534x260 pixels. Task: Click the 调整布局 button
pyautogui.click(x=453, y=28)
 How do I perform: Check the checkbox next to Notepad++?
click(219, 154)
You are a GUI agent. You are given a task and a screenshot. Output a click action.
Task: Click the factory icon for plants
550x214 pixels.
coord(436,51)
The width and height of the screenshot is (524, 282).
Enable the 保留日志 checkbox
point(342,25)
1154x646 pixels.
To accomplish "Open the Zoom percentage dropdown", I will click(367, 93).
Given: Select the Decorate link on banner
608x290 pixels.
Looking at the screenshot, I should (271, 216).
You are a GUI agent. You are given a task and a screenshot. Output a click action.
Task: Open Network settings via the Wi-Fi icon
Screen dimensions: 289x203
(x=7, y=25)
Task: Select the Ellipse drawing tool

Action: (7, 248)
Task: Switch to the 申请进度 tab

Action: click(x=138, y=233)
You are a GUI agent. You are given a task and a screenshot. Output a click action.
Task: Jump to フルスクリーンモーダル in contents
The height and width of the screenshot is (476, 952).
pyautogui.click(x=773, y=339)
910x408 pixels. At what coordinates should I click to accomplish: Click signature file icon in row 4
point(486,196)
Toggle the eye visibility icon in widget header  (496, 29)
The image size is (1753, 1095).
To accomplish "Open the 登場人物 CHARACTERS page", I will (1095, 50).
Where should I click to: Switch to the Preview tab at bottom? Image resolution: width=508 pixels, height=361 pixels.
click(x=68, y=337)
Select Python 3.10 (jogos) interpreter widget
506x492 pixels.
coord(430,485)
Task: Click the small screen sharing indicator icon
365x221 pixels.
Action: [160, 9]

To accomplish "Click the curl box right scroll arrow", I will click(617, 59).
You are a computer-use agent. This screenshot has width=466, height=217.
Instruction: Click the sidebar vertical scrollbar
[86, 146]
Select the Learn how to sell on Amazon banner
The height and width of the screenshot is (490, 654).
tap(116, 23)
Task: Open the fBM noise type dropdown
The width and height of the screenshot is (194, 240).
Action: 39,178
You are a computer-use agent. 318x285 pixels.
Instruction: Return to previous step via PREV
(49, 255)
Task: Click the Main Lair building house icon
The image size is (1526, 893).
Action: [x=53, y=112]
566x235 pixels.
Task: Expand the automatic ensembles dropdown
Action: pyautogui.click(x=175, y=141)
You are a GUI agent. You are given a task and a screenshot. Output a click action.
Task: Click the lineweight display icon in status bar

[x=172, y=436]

==*==

▶ _Work request_
Copy every line of the material above in which the string "Open" can be found.

▶ _Answer area_
To accomplish "Open the Zoom percentage dropdown", I will click(367, 93).
Task: Open Network settings via the Wi-Fi icon
To accomplish "Open the 登場人物 CHARACTERS page", I will (1095, 50).
Task: Open the fBM noise type dropdown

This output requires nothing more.